We had a disgruntled client the other day–yes, even Jenette Bras does not please everybody–who saw the “Made in China” label on a PrimaDonna bra she was trying on and stormed out of the shop, fuming about “Chinese crap at French prices!” I begrudgingly have to admire the snap of that phrasing. I wouldn’t blame her if she tweeted it out. On an iphone 12. Assembled in Shenzhen.
Snark aside, Chinese manufacturing is pretty competitive these days, obviously in electronics, but in garments as well. They still do low-end stuff, like many countries, but if you’re a luxury clothing house, say Gucci, Prada, or Armani, and you need to match European standards, it’s quite possible to do so in China or Morocco, Romania, Turkey, Tunisia… the key is oversight. Our vendors, the great privately-held lingerie houses of Europe, are not about to risk their reputations on shoddy workmanship. Not only are they hawk-like on matters of quality control, but they are strict on meeting European standards of environmental responsibility and labor conditions. I might go into some more detail on this in the future, but to be honest it involves a lot of acronyms, regulations, declarations, treaties and compliance regimes, the parsing of which is incompatible with how hot my house in Los Angeles is right now.
The quality of any lingerie depends very much on four things – the fabrics, the design pattern, the quality of the equipment, and the skill of the person making it. What I really want people to understand, though, is that US garment labeling requirements are really not up to the inter-connectedness of the contemporary manufacturing environment. Isn’t designing, engineering, and testing part of “making”? What about choosing and sourcing the fabrics and laces? Among the 45 components used to make a PrimaDonna bra, you’ll find Leaver’s lace from French lace expert Noyon Dentelle, embroidery from Switzerland, unique printed fabrics from Italy and bows from the UK.
I’ve stood in Van de Velde’s factory in Belgium and Empreinte’s in France and watched them cutting the patterns. Every single part is precision cut, quality checked, and put together into a tech-pack from which a seamstress (or several) in (for example) China can sew one single complete bra. When the skilled women (always women, in any country) in China have completed the product, it’s shipped BACK to Belgium or France for final adjustments and to be inspected by hand with the naked eye for any flaws. Ironically, the ‘Made in China (or wherever)’ label will be added last, back in Belgium, as that label has to conform to the requirements of the country of destination, not origin.

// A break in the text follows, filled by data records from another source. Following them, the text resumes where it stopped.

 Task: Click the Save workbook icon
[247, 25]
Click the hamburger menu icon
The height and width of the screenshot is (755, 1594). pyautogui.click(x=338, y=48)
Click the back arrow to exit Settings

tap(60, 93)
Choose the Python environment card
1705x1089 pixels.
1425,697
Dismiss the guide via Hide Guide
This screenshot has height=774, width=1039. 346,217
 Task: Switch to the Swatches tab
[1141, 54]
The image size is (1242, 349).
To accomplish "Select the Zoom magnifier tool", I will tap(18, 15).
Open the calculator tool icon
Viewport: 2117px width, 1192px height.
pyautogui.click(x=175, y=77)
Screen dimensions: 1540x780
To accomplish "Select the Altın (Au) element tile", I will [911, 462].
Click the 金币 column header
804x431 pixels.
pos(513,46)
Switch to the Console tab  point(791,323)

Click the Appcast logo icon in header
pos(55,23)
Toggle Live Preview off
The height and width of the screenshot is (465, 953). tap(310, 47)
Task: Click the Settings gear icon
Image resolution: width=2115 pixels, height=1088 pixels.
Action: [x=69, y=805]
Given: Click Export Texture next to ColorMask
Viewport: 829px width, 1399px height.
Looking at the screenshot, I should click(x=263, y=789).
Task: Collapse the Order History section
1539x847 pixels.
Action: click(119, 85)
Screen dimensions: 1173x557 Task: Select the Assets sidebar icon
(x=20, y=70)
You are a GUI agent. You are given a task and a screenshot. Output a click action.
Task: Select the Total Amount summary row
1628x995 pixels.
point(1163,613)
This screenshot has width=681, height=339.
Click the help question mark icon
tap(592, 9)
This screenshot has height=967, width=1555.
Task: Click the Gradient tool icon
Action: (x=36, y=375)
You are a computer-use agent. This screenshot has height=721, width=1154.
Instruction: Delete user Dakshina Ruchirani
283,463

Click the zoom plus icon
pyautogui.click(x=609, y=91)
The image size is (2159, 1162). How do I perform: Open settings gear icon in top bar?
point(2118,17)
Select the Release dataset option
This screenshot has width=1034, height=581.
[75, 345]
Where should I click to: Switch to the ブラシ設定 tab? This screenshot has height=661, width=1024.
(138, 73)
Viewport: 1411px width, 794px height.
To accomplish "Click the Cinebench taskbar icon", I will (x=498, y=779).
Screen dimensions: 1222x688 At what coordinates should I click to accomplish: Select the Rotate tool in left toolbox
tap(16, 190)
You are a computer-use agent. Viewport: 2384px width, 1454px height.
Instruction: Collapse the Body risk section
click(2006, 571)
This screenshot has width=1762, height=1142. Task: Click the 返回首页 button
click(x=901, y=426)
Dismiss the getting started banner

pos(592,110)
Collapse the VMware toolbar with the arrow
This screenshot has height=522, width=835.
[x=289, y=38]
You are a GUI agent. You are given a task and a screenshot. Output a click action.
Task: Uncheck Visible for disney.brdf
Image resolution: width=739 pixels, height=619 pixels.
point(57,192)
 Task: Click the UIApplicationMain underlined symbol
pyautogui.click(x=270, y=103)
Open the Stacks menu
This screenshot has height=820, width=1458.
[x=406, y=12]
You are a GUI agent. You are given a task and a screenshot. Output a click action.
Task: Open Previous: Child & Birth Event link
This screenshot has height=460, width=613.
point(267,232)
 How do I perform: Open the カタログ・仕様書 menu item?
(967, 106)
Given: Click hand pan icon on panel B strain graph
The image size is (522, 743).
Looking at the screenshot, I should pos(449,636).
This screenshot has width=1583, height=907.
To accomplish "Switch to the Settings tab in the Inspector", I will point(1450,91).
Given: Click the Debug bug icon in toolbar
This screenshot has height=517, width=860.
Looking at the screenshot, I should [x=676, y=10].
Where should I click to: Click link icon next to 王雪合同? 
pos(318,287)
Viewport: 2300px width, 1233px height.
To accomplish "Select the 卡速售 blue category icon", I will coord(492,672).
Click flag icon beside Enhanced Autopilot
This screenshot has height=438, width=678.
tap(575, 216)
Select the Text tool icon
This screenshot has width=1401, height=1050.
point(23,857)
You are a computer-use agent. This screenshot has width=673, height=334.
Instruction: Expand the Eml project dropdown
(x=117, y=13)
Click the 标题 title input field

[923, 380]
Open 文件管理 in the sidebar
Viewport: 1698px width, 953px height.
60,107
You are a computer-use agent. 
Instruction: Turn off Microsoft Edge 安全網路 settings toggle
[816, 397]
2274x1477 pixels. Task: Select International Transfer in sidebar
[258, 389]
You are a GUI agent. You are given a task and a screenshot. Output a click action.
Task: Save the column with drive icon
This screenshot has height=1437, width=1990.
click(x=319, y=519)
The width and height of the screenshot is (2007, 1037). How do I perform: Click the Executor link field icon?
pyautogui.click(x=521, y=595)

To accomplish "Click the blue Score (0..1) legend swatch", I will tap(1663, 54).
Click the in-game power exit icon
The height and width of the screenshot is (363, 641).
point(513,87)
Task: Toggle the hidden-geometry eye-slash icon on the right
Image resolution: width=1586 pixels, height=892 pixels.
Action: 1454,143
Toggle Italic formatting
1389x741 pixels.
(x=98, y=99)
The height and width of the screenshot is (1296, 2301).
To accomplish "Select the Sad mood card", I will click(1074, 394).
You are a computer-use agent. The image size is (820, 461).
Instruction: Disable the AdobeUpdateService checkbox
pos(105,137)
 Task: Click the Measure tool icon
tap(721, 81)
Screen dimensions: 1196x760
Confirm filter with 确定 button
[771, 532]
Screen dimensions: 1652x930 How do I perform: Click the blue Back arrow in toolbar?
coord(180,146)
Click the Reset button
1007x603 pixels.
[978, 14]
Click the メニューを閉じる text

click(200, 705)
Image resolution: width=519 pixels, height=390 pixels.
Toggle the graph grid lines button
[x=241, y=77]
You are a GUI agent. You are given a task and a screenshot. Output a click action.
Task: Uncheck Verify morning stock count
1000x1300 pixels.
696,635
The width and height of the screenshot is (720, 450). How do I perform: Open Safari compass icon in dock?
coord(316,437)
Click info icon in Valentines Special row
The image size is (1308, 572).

It’s true that a Prada or a Gucci bag will be priced at many multiples of its manufacture cost, whether the factory is in China or anywhere else. That’s luxury pricing, where you pay for prestige. Bras, with few exceptions, are not luxury priced, they are quality priced. Twenty bucks gets you twenty dollars worth of bra. Two hundred bucks gets you two hundred dollars worth of bra, mas o menos. Wouldn’t that be something, if your bra mark carried status like your purse does! But until you see your adored Madison or Deauville gracing multiple full page ads in the the September Vogue or Bella Hadid in a Cassiopee strutting down the runway at the Empreinte show at Paris Fashion week, you can be assured that you are paying what I believe is a provably honest price.